[Task item]:
When you reach the line that contains "Open the Set value dropdown showing Isogen", begin copying exactly, and continue through the last line of the data; no pictures belong in the copy.

[Data under study]:

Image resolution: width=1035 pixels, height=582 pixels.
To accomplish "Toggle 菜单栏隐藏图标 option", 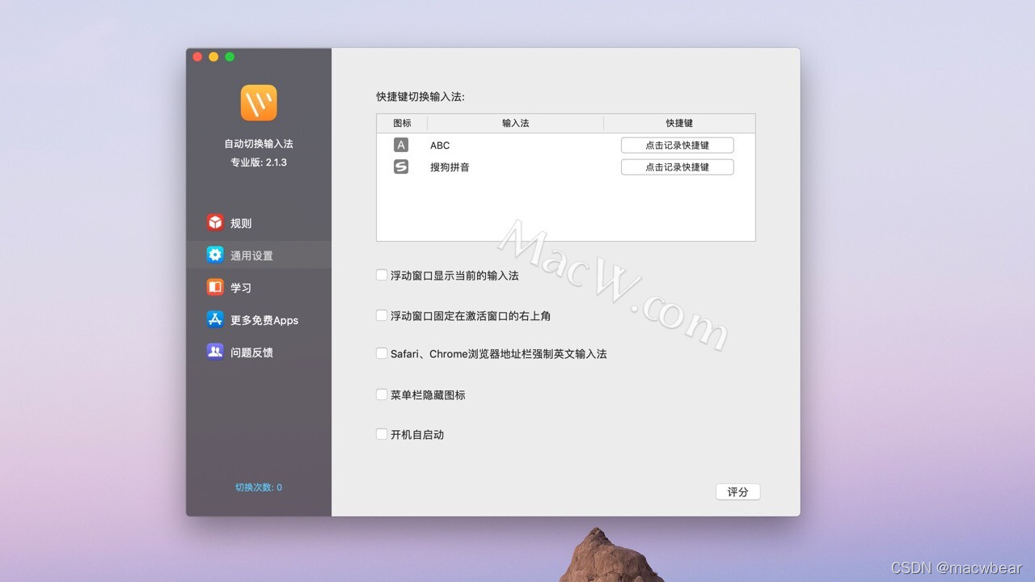I will (381, 394).
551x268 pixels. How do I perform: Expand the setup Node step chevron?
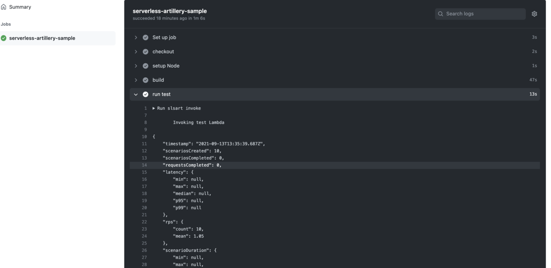pos(136,66)
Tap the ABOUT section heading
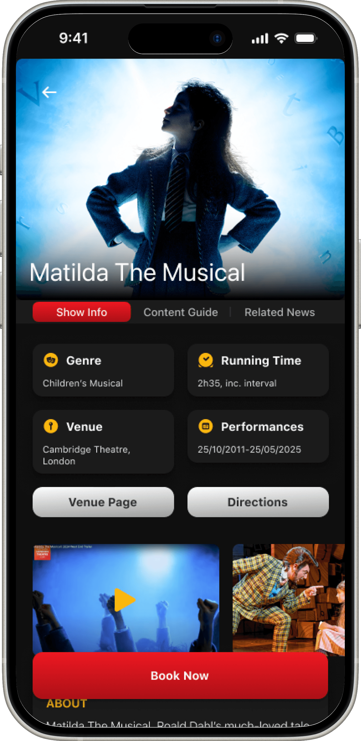 click(x=67, y=704)
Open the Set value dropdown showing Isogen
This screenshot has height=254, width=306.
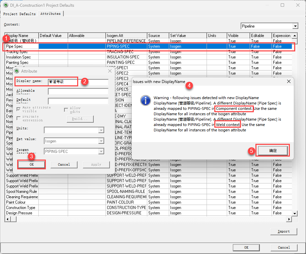(x=101, y=141)
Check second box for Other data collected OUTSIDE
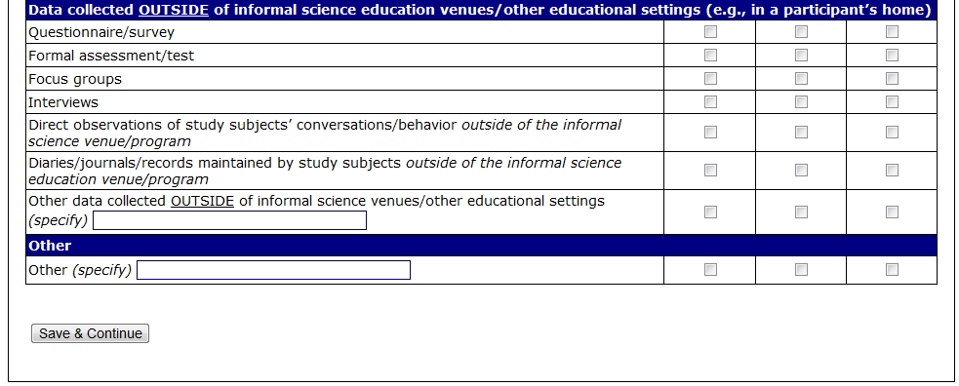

[Output for this exercise]:
Open the Set value dropdown showing Isogen
This screenshot has height=254, width=306.
(x=101, y=141)
Check second box for Other data collected OUTSIDE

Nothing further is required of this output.